Problem to work on
Each line below that carries the string "femme" must appear in the answer.

Pixel coordinate grounding data

+++

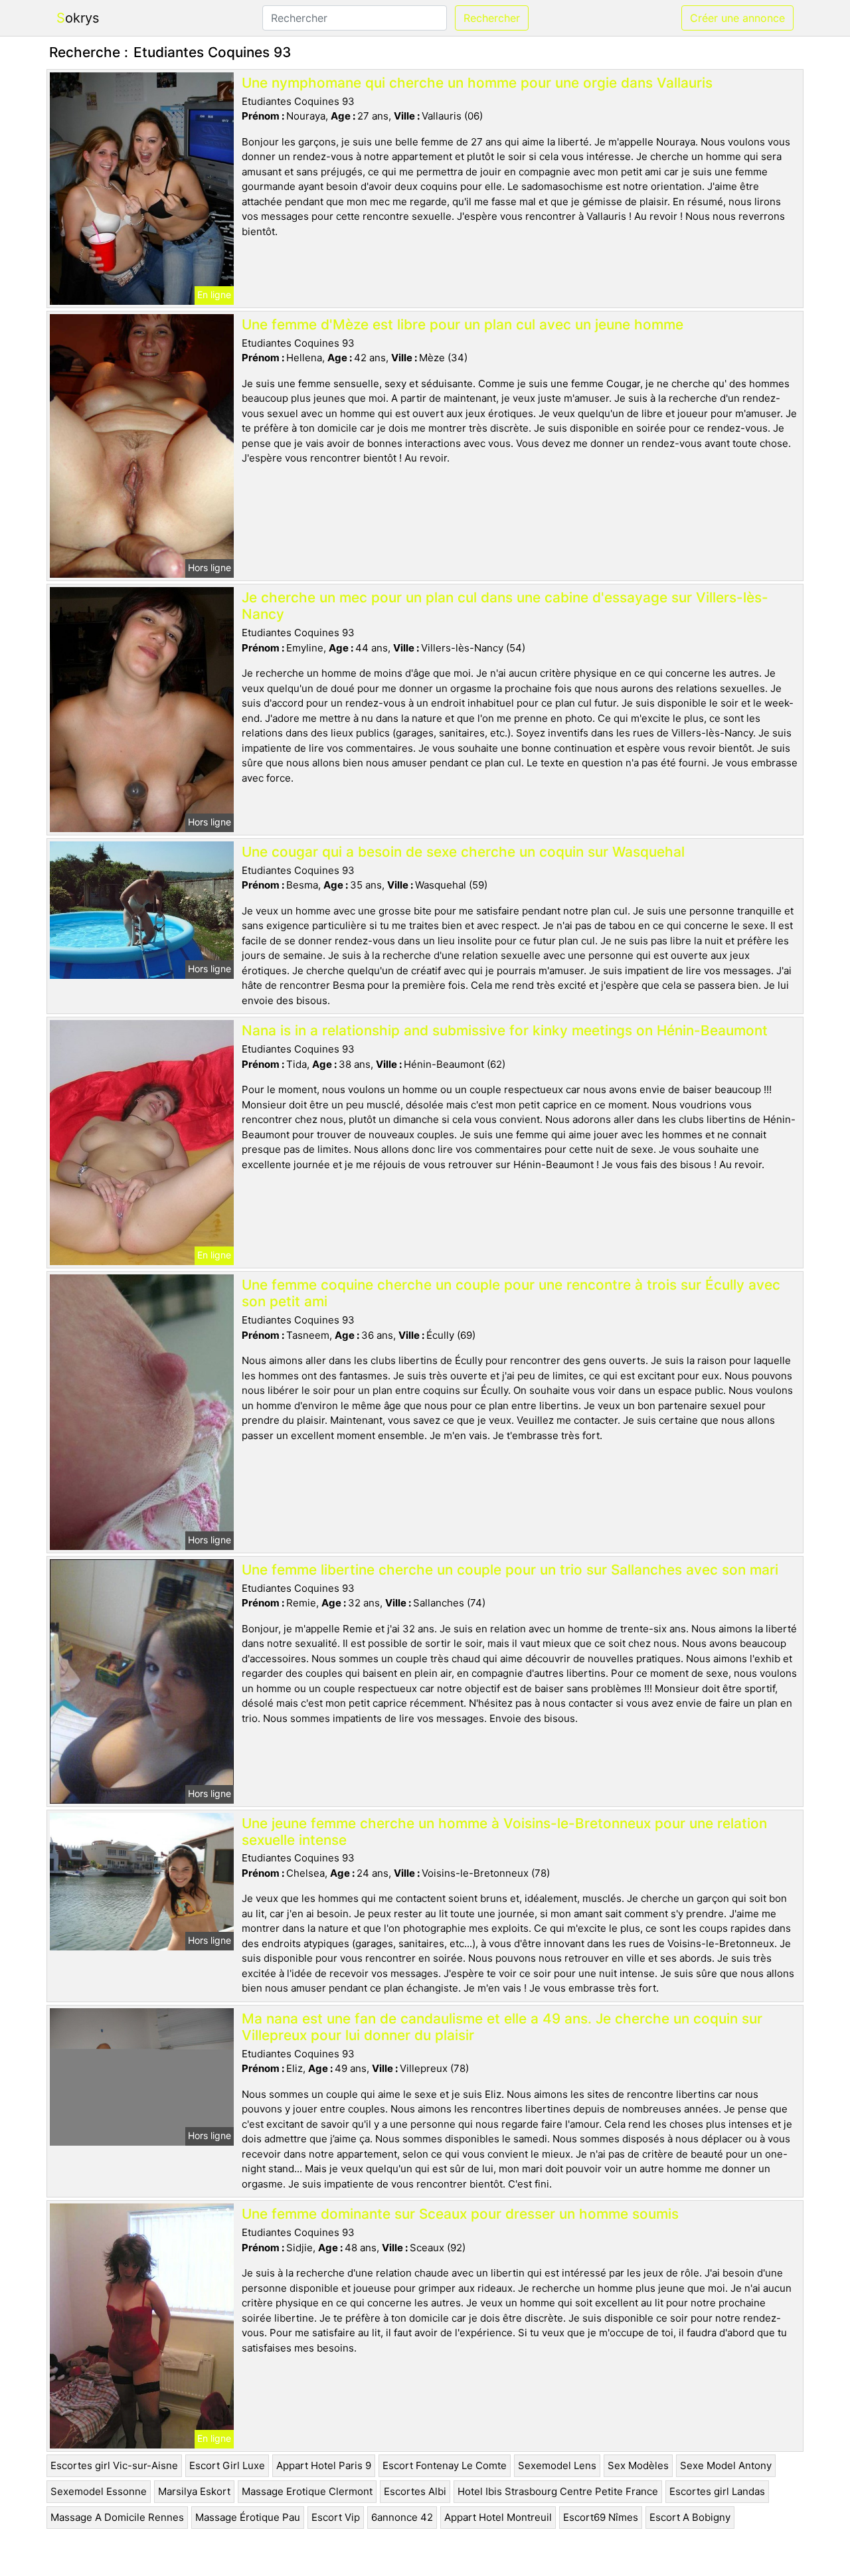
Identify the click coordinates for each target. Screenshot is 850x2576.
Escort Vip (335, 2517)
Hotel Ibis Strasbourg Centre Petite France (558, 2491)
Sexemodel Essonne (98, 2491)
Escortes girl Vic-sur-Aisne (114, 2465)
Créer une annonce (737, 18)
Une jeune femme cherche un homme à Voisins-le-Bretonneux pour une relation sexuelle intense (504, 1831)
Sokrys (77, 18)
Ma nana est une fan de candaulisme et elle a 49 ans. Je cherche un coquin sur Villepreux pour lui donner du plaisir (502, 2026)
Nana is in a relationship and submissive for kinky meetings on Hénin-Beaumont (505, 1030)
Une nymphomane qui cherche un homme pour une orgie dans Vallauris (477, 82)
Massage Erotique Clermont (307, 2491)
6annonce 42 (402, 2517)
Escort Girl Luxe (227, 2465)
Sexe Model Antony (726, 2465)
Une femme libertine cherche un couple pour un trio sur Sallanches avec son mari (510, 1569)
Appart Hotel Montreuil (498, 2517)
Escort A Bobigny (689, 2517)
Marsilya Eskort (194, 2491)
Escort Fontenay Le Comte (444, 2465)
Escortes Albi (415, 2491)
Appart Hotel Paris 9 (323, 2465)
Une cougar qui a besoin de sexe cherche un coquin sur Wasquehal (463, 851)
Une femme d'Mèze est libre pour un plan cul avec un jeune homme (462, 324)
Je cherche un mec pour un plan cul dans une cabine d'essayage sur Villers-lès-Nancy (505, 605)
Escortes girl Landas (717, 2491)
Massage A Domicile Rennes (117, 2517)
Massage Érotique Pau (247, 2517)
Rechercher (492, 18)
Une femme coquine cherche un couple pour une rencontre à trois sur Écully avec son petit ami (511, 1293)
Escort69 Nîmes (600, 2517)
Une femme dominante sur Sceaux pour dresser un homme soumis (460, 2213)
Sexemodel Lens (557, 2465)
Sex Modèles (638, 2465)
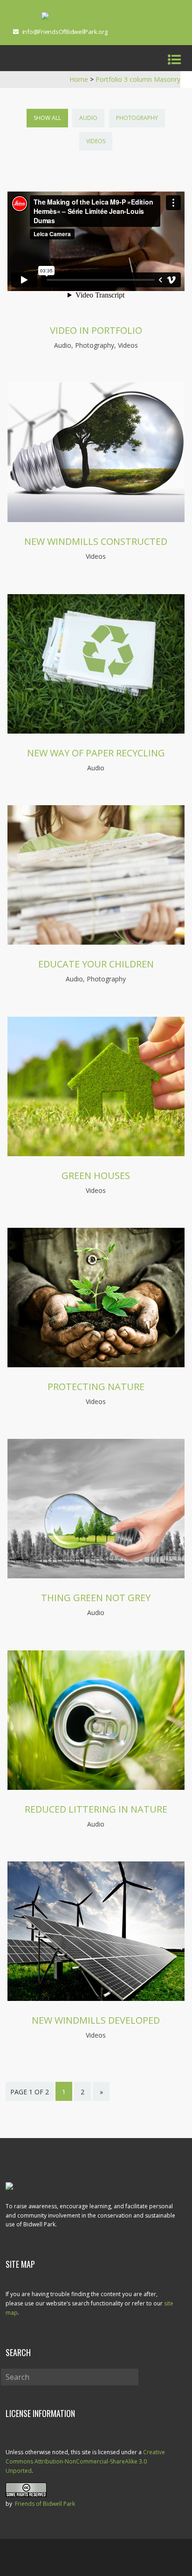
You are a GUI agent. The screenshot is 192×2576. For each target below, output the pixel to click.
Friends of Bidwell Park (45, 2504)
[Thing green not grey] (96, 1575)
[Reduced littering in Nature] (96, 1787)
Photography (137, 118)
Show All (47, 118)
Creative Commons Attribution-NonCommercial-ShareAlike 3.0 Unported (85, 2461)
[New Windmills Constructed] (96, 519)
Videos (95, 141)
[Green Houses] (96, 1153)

+++

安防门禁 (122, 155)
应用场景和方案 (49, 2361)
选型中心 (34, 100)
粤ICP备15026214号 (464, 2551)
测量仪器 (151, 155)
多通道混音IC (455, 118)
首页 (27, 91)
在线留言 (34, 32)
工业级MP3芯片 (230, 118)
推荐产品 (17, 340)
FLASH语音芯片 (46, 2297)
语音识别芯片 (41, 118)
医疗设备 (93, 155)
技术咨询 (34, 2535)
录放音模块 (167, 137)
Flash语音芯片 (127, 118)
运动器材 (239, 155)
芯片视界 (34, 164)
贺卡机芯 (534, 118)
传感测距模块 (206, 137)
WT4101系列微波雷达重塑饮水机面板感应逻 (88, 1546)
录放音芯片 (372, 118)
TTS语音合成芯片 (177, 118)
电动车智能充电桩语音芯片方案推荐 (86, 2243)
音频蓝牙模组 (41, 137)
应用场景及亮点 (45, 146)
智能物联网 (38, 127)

+++

Exercise output
Une jeune femme cherche un homme à Voisins-le-Bretonneux pour une relation sexuelle intense (504, 1831)
Une femme libertine cherche un couple pour un trio sur Sallanches avec son mari (510, 1569)
Une femme d'Mèze est libre pour un plan cul avec un jeune homme (462, 324)
Une femme coquine cherche un couple pour une rencontre à trois sur Écully avec son petit ami (511, 1293)
Une femme dominante sur Sceaux pour dresser un homme soumis (460, 2213)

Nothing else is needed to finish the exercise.